The war on drugs empowers police brutality

The+war+on+drugs+empowers+police+brutality

Mikealla Wegner, Guest Columnist

As one police officer pressed his knee into the neck of George Floyd, another laughed and said, “Don’t do drugs, guys.” 

When police officers raided Breonna Taylor’s home and shot her in her hallway, they did so with a no-knock warrant for suspicion of drugs. 

After being questioned over the murder of Philando Castile, the officer claimed he “feared for his life” because of the smell of marijuana in the victim’s car.

These cases were not outliers. They were not a “poor mistake” or a “bad call of judgment.” In all of these cases, a story much greater than just the individuals themselves were left out for all of America to fight for. The cases of George Floyd, Breonna Taylor and Philando Castile are just three examples among many that highlight the decades-long war on drugs strategy used by authority figures to terrorize, traumatize, and justify violence against Black Americans. 

It’s more than just biased attitudes or racist sentiments, it’s about the complete and utter dehumanization that led to the mass incarceration and unjustifiable violence toward the Black and Latinx community.

In 1971, President Richard Nixon declared drug abuse to be “public enemy number one” and increased public funding for drug control across the country. As a result, tactics such as heightened policing of low income neighborhoods, randomized stop and frisks, mandatory minimums were put in place. 

The Nixon administration’s “war on drugs” was more than just a policy to ensure safety and reduce crime — it was about implementing a system that would continue to suppress and marginalize black Americans while profiting from the ensuing irrational fears and paranoia it created.

Consider Nixon’s policy advisor, John Ehrlichman, when he said, “We knew we couldn’t make it illegal to be either against the war or black, but by getting the public to associate the hippies with marijuana and blacks with heroin, and then criminalizing both heavily, we could disrupt those communities. We could arrest their leaders, raid their homes, break up their meetings, and vilify them night after night on the evening news. Did we know we were lying about the drugs? Of course we did.”

Not all police violence stems from drugs, that seed was planted far before the laws to control narcotics, so ending the war will not create some utopian safe haven for all. However, this system has created an expansion of state powers that ultimately trickles-down to how our law enforcement chooses to govern. According to the Drug Policy Alliance, the fear propagated to Americans about the drug market and rise of violence from drug trades show direct correlations with high police presence in poor communities and increased police budgets.

Some may also argue that covertly racist fears are a thing of the past compared with today’s more “accepting” society, but if that were true, then President Donald Trump wouldn’t have needed to base part of his campaign on building a wall to exploit people’s fears of supposed “rapists” and “drug dealers” entering the country.

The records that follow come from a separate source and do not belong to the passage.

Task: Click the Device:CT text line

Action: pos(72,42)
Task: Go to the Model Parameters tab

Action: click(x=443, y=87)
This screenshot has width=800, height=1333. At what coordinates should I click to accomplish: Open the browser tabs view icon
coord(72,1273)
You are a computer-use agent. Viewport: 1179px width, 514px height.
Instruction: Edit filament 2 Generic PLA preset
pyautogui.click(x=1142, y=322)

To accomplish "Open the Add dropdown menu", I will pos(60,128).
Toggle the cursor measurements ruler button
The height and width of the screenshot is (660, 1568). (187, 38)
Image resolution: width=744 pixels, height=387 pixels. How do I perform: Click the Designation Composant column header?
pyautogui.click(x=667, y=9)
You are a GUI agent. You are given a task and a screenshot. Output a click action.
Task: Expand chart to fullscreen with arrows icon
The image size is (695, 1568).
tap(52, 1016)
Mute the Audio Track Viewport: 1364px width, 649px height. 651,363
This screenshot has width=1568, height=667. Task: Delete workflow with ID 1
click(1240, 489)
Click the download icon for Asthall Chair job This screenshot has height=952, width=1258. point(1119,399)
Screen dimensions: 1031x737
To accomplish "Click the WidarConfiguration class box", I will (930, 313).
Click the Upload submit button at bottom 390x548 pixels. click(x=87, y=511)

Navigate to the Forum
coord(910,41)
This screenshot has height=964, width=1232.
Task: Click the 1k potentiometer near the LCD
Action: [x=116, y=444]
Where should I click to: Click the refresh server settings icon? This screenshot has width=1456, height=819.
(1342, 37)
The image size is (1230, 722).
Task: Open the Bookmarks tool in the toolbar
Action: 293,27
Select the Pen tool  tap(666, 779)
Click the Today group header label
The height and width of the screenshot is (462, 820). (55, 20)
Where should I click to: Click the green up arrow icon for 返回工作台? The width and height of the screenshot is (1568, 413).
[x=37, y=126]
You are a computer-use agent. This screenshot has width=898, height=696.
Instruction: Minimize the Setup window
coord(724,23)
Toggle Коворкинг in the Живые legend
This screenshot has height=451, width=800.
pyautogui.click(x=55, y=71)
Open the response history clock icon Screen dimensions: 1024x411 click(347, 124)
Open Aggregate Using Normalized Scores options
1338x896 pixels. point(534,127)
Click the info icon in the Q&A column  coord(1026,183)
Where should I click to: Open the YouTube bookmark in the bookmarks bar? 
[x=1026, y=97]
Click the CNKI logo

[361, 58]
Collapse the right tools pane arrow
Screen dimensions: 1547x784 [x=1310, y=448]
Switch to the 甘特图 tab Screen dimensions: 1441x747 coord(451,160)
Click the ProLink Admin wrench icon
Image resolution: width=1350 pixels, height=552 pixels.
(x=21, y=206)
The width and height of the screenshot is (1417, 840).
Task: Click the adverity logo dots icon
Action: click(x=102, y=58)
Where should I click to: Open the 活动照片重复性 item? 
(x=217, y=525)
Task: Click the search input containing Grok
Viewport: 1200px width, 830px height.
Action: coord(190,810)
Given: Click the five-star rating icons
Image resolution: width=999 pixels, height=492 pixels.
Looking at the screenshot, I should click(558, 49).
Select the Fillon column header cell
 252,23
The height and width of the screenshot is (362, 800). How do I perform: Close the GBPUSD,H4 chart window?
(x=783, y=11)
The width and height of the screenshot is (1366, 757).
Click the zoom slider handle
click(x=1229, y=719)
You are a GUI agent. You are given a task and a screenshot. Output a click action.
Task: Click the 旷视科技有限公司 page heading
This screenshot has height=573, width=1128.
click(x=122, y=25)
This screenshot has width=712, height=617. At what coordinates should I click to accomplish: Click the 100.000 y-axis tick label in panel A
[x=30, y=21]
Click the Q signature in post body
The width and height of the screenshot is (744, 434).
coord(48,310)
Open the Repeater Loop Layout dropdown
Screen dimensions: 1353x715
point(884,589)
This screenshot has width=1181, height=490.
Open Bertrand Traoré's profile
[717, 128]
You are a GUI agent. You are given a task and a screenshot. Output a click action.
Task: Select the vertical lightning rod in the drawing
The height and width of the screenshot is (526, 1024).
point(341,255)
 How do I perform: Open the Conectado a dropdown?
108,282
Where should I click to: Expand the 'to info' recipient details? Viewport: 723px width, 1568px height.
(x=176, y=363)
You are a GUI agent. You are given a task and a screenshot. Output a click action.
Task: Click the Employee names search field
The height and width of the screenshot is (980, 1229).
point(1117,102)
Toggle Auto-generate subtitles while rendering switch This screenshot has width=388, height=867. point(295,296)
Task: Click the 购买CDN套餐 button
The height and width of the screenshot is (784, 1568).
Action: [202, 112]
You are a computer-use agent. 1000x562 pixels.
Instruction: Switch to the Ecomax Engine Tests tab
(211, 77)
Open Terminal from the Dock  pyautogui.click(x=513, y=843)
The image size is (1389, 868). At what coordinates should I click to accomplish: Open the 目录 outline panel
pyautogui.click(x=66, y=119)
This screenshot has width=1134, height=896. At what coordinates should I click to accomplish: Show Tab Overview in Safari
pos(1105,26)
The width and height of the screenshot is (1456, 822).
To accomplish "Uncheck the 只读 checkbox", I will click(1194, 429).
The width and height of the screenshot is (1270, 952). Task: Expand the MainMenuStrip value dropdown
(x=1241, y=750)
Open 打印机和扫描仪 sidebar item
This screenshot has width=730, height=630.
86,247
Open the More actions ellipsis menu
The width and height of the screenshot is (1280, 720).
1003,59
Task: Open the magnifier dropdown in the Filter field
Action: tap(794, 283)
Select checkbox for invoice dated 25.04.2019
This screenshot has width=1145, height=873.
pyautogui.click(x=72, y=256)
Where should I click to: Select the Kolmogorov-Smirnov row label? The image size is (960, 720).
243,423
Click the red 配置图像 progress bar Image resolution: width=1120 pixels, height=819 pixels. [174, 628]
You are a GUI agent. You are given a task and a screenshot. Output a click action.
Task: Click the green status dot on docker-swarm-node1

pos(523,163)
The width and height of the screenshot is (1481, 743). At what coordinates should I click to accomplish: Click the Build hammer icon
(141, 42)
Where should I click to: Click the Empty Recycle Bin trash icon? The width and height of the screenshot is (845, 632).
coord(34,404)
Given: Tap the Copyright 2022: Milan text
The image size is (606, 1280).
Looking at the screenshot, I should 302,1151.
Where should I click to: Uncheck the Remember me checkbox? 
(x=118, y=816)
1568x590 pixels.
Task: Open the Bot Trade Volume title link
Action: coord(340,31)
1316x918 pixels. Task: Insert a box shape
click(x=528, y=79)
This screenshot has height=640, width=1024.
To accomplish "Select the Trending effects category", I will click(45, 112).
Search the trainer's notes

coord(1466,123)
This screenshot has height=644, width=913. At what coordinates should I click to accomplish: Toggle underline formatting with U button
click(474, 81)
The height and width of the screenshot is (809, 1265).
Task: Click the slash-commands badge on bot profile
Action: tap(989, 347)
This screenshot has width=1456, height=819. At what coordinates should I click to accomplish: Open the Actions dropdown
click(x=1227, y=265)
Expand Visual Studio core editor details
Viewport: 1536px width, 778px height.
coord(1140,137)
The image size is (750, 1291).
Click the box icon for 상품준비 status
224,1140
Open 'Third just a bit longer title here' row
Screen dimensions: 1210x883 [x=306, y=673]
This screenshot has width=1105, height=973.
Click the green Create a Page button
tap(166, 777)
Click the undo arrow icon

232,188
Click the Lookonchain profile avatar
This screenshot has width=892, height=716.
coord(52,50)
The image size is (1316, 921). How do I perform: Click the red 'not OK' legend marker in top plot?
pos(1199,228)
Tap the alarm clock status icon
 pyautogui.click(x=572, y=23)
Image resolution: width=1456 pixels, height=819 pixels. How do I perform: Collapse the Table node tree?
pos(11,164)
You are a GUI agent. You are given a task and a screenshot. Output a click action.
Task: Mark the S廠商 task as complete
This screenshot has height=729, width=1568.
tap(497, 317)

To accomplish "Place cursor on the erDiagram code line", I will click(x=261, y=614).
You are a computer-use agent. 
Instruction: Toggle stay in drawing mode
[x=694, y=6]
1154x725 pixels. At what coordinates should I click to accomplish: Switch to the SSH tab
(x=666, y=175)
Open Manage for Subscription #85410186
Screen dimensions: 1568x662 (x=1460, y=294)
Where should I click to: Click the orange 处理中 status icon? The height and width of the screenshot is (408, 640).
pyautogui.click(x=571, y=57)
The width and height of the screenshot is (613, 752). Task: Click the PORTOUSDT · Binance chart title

The harmful perceptions of what those who use or distribute drugs look like, feeds into the ultra-violence that affects people of color. We can see this through the evidence of data that exists, showing they are more likely to be stopped, frisked, and arrested and twice as likely to receive mandatory minimum sentences for the same crime committed by a Caucasian. The policies enacted by the Nixon administration, and reinforced by every administration since, have created a society ridden with mass incarceration, generational trauma, and psychological warfare.

Stopping the war on drugs won’t put an end to police brutality, but in order to fix our system we need to understand all the different ways that it is broken. For many of us, we will never experience this kind of inequality and brutality so we need to educate ourselves and use our privilege to speak up, even if our voices shake, it’s important to speak up.